- [Your instructions]
Go line by line through the records and tally those that include "target". Respond with the tally only.
* * *
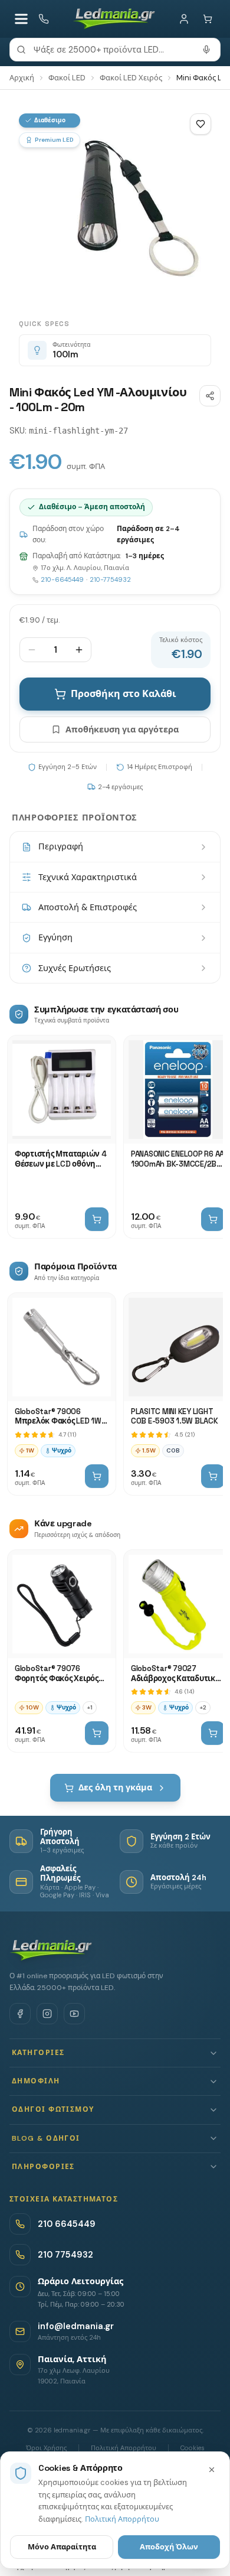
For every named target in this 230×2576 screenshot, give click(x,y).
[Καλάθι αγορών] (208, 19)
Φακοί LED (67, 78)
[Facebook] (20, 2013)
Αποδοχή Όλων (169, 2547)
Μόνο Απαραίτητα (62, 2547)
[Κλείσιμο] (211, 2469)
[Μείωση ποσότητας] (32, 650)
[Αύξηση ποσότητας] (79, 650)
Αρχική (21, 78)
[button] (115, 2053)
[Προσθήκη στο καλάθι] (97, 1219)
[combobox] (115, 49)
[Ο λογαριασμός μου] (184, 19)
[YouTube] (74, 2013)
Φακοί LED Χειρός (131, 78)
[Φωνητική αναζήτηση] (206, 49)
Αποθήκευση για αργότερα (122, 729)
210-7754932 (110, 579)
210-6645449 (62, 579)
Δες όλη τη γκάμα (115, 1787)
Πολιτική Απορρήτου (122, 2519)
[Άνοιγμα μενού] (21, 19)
* * *
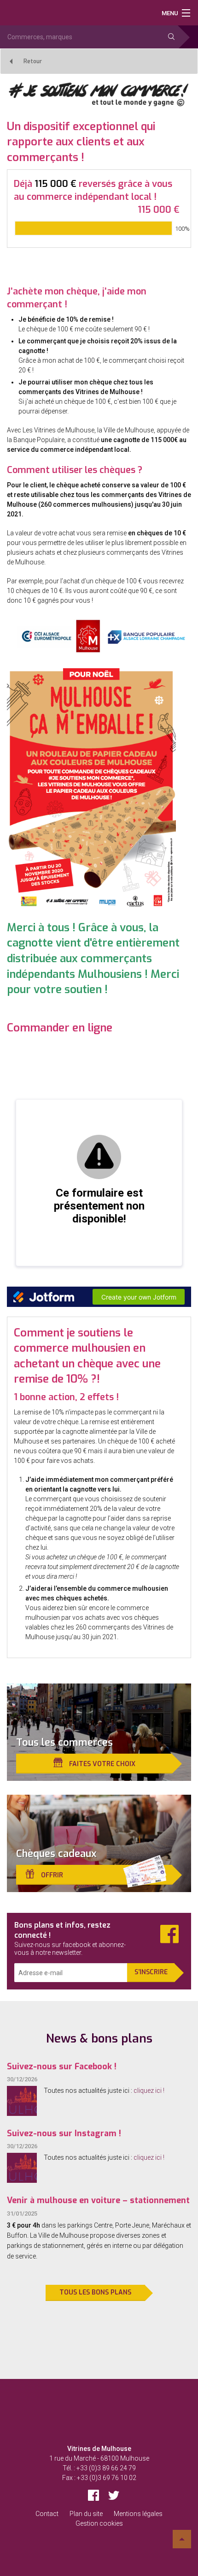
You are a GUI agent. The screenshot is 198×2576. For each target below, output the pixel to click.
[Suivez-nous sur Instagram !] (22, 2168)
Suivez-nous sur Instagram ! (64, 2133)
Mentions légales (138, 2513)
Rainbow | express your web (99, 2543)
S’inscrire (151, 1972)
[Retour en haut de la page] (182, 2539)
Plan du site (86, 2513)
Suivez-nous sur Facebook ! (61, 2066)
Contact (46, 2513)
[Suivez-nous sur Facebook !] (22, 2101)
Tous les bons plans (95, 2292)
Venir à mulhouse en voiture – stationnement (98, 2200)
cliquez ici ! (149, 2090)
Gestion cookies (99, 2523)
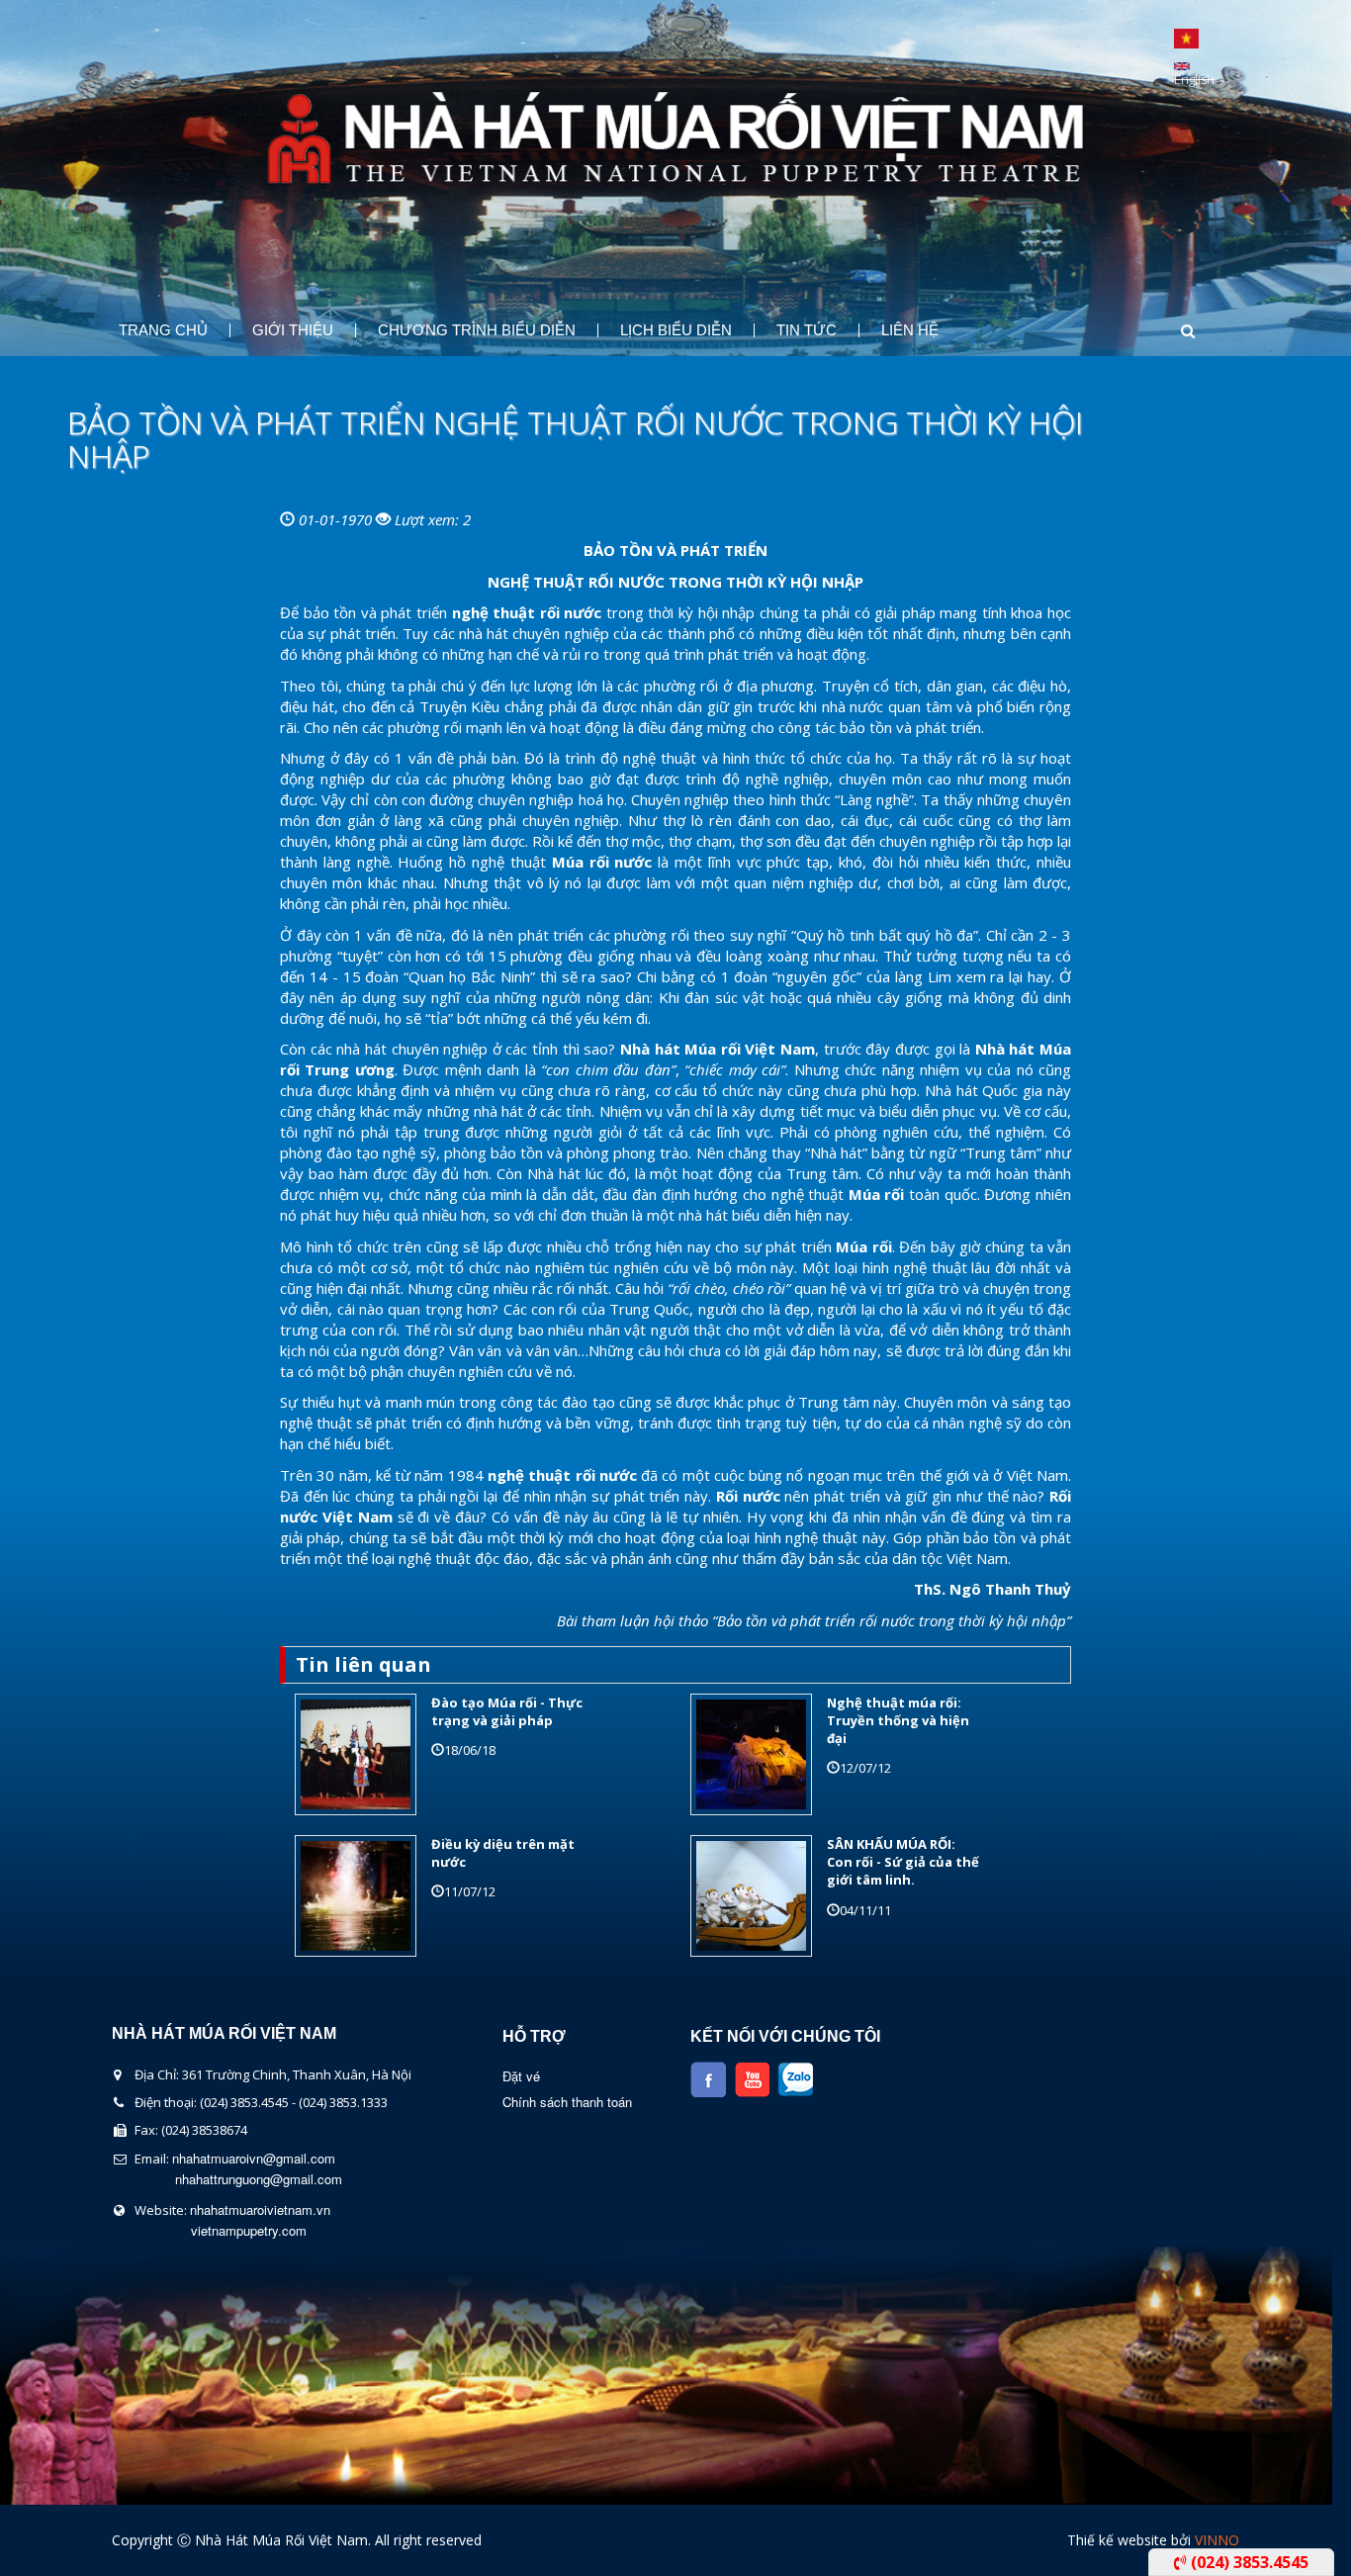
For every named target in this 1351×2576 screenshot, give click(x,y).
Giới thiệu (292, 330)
* * *
- [Answer to the exercise]
3